She has carved out a reputation as being one of the nation's toughest governors on immigration.
And she has, most famously, waged a dogged fight to keep undocumented immigrants from driving. She is a force behind a bill to end the ability of undocumented immigrants in her state to obtain driver's licenses -- a mission that has drawn the ire of immigration advocacy groups, and cries of betrayal by many Latinos, who see her as hurtful to their community.
But recently reports have surfaced -- largely on the margins of public awareness -- that Martinez's great grandparents were undocumented immigrants from Mexico.
In an interview with ABC news affiliate KOAT, Martinez acknowledged that her ancestors came to the United States unlawfully.
SantaFeNewMexican.com reported recently that Census records showed that the governor's paternal grandparents entered the United States without authorization. The story, in which she spoke about her upbringing, does not offer many more details about the grandparents, except to say they didn't remain a part of her father's life for very long.

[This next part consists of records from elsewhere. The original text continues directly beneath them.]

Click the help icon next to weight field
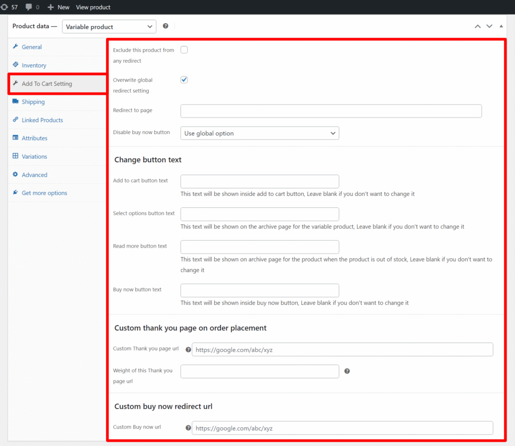This screenshot has height=446, width=515. pos(347,371)
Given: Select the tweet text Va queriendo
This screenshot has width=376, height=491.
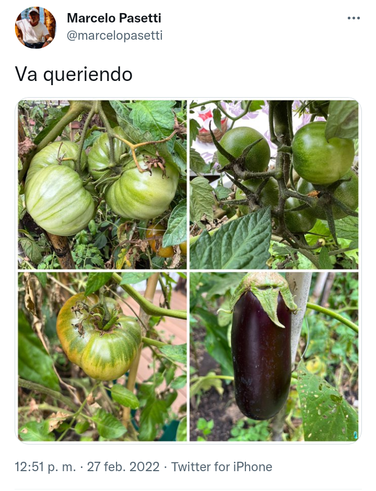Looking at the screenshot, I should pos(74,75).
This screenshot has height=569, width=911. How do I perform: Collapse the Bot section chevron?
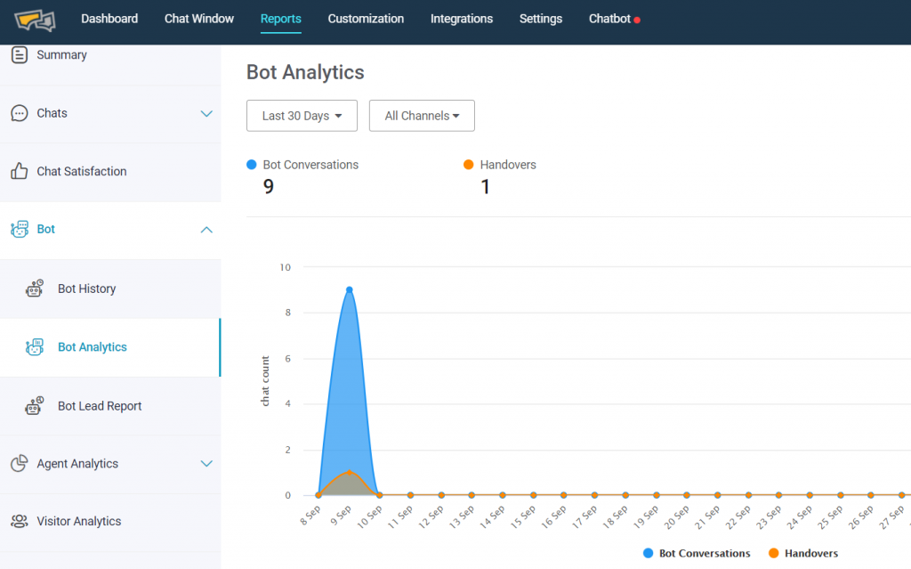tap(206, 230)
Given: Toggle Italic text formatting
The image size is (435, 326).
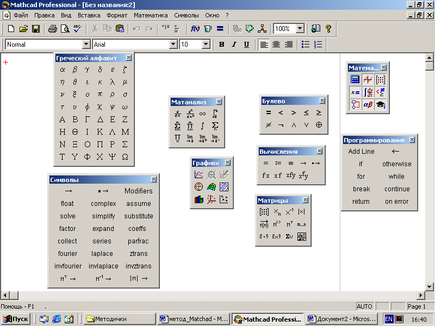Looking at the screenshot, I should pyautogui.click(x=234, y=45).
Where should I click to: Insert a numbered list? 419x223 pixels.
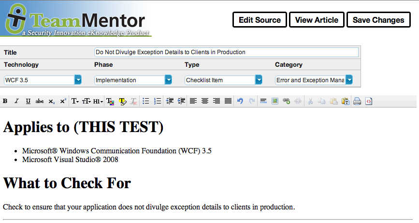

In an interview with KOAT, Martinez said her family immigrant roots do not color her positions on licenses, for instance, which she described as "not an immigration issue," but "a public safety issue."
"I've lived and worked on the border for a long time. I will fight to repeal that [driver's license] law," Martinez said to KOAT.
Earlier this month, in a demonstration against Martinez's move to repeal the driver's license law, protesters cried out: “Susana this is not Arizona."
Martinez said to KOAT that she is not flinching.
"Knowing all along (that) I am an American of Mexican descent, I still stand by my position that New Mexicans want me to repeal this law," Martinez said to KOAT.
The state legislature is expected to consider the measure to repeal the driving law in September.